The Organization of the Petroleum Exporting Countries and its allies, aka OPEC-plus, agreed on Thursday to ramp up crude production in anticipation of increased demand. The shift comes despite elevated uncertainty about the coronavirus pandemic and its still festering impacts on global travel and economic activity.

WTI and Brent spot price

Saudi Arabia-led OPEC and an allied group of leading producers headed by Russia agreed to boost output by 350,000 b/d in May and June, and then increase to as much as 450,000 b/d in July. Saudi Arabia also would begin to unwind cuts it made earlier this year.

The deal marked a compromise. Saudi Arabia, concerned about virus outbreaks and new lockdowns across Europe, had sought to hold the line on production. 

As recently as Tuesday, OPEC Secretary General Mohammad Sanusi Barkindo emphasized during the cartel’s latest technical meeting a “need to remain very cautious and attentive to changing market conditions” amid “ongoing uncertainties and fragility” caused by the pandemic, according to a readout provided by OPEC. Cartel officials had made similar comments several times in March.

At the meeting, a panel of technical experts lowered their 2021 global oil demand outlook. They estimated an increase in consumption of 5.6 million b/d this year, down from 5.9 million b/d previously.

Russia, however, pushed for increases. With Brent crude, the international benchmark, holding steady above $60/bbl, producers can generate solid profits as long as vaccination programs prove successful, virus outbreaks dissipate and economic activity rebounds in the second half of 2021, analysts said.

“Saudi Arabia usually calls the shots, but with oil above $60 and demand likely to build, it makes sense to start taking some steps toward more output,” StoneXFinancial Inc.’s Thomas Saal, senior vice president of energy, told NGI’s Shale Daily. “And the Saudis don’t want prices to go up too much. That happens, and all of a sudden producers in the U.S. shale start coming back in, and that’s competition.”

In total, analysts at BMO Capital Markets estimated, the changes will represent an increase in OPEC-plus production to 38 million b/d in July from about 35.5 million b/d in March, “largely due to the unwinding of Saudi Arabia’s extra voluntary cut of 1 million b/d.” Prior to the pandemic, the analysts said, the cartel and its allies produced about 41.3 million b/d.
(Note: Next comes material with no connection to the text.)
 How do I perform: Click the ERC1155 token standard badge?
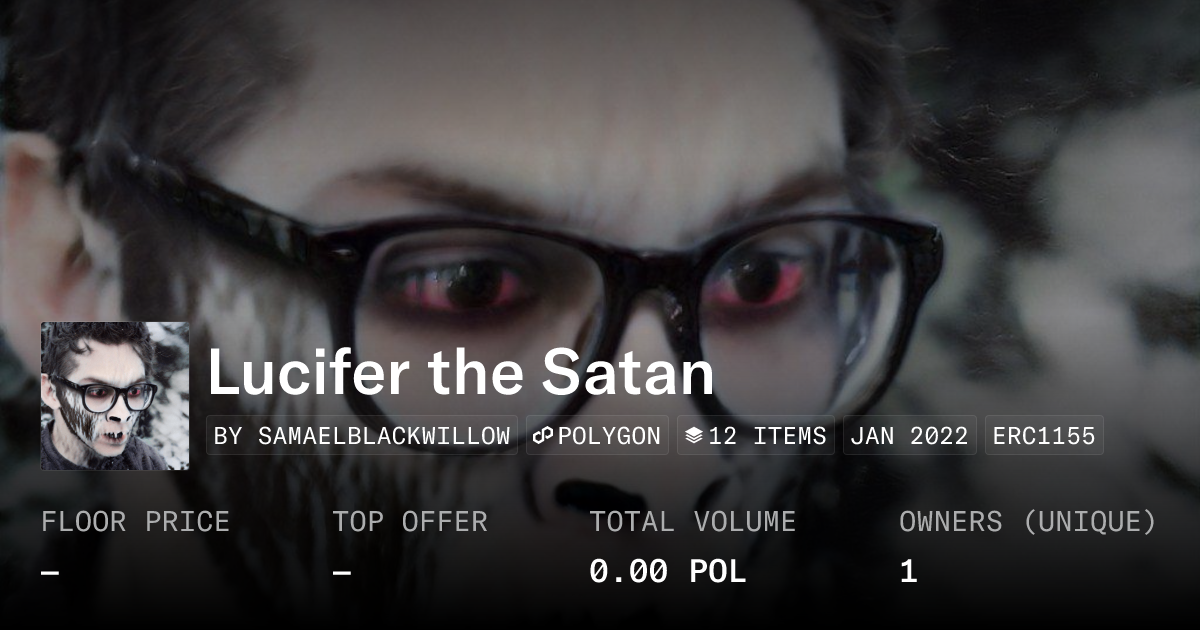(1044, 436)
“The increase is relatively modest,” the BMO analysts said. “Saudi production will increase over the period, but overall production will remain well below pre-pandemic levels.”
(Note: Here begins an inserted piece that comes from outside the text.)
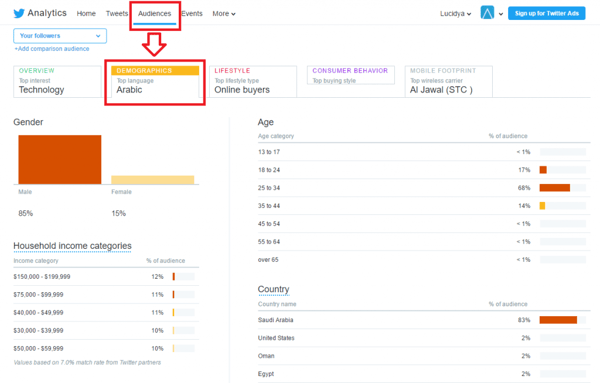The image size is (600, 383).
Task: Open the Tweets menu item
Action: [117, 14]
Early this year, Saudi Arabia voluntarily curtailed production by 1.0 million b/d in both February and March. Last month, it extended the reduction through April. Previous cuts across the cartel’s members and partner countries were largely held intact.
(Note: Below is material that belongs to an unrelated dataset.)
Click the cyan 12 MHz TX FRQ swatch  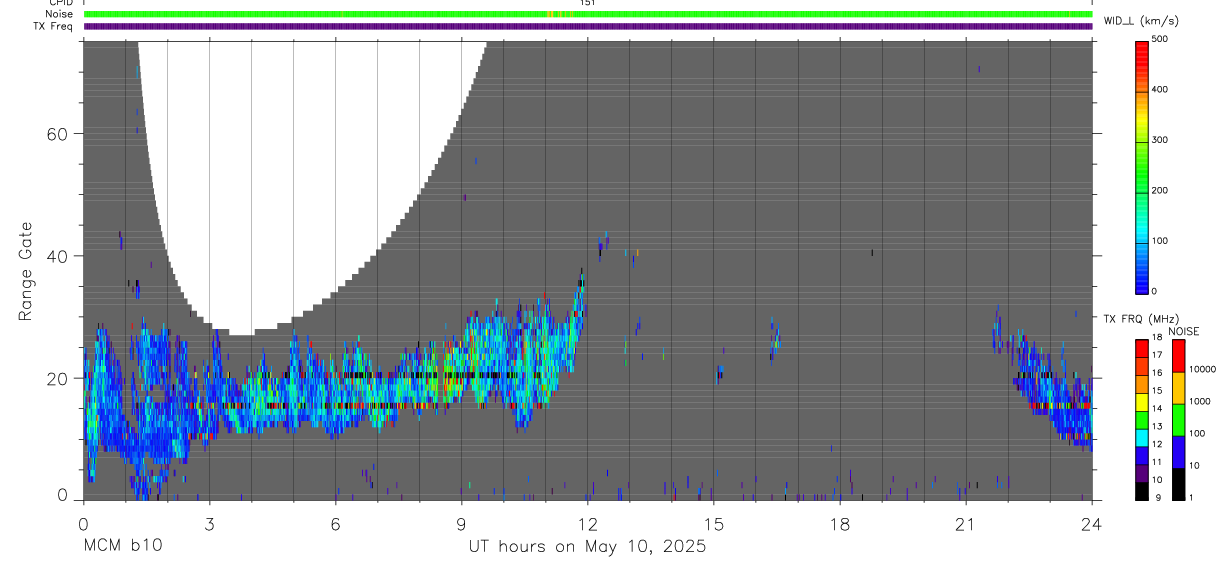[1143, 437]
On Thursday, the OPEC leader said it would bring back 250,000 b/d in May, 350,000 b/d in June, and 400,000 b/d in July.

Brent crude prices climbed after the OPEC announcement and hovered Thursday afternoon around $64/bbl in intraday trading.

“The output rise is not likely to be detrimental, especially for June and July as demand will likely also rise, and that is reflected in the market reaction,” Rystad Energy analyst Louise Dickson said. “A lot of producers have been hurt by the production curbs and are itching to boost their output.”

U.S. production has crept up this year. According to the U.S. Energy Information Administration (EIA) Weekly Petroleum Status Report (WSPR), released Wednesday, domestic crude production rose during the week ended March 26. It averaged 11.1 million b/d during the week, up 100,000 b/d from the prior week and up from the 2021 average of about 10.8 million b/d, the agency said.

The latest weekly production figure was around the highest of the pandemic era. Supply, however, was still down from 13.0 million b/d a year earlier.

Rystad estimates for 2021 indicate U.S. unconventional production could deliver about 10% of OPEC’s expected increase in global demand. Dickson said that leaves OPEC-plus plenty of runway to gradually accelerate supply in coming months. However, that assumes vaccine success and global economic recovery taking hold over the summer.

Success “will be increasingly difficult” to gauge “as demand recovery becomes more uneven between the haves and have-nots, in terms of vaccinations,” Dickson said. This is “already on display in looking at real-time fuels consumption in the U.S., which is loosening virus restrictions, and Europe, which is again closing the fortress doors until a cure is delivered at its doorsteps.”

The latest WSPR showed that U.S. crude inventories in the March 26 week — excluding those in the Strategic Petroleum Reserve — fell by 900,000 bbl from the previous week. Still, at 501.8 million bbl, U.S. stocks were 6% above the five-year average. The agency said total petroleum demand, meanwhile, increased 9% week/week and 13% year/year.

Traders noted that, while crude prices rose after the OPEC shift in policy, uncertainty still looms large.

“The market has bought the OPEC-plus story that demand will increase and the barrels will be needed, despite multiple calls by OPEC for caution in the days leading up to the meeting,” said Mizuho Securities USA LLC’s Robert Yawger, director of energy futures.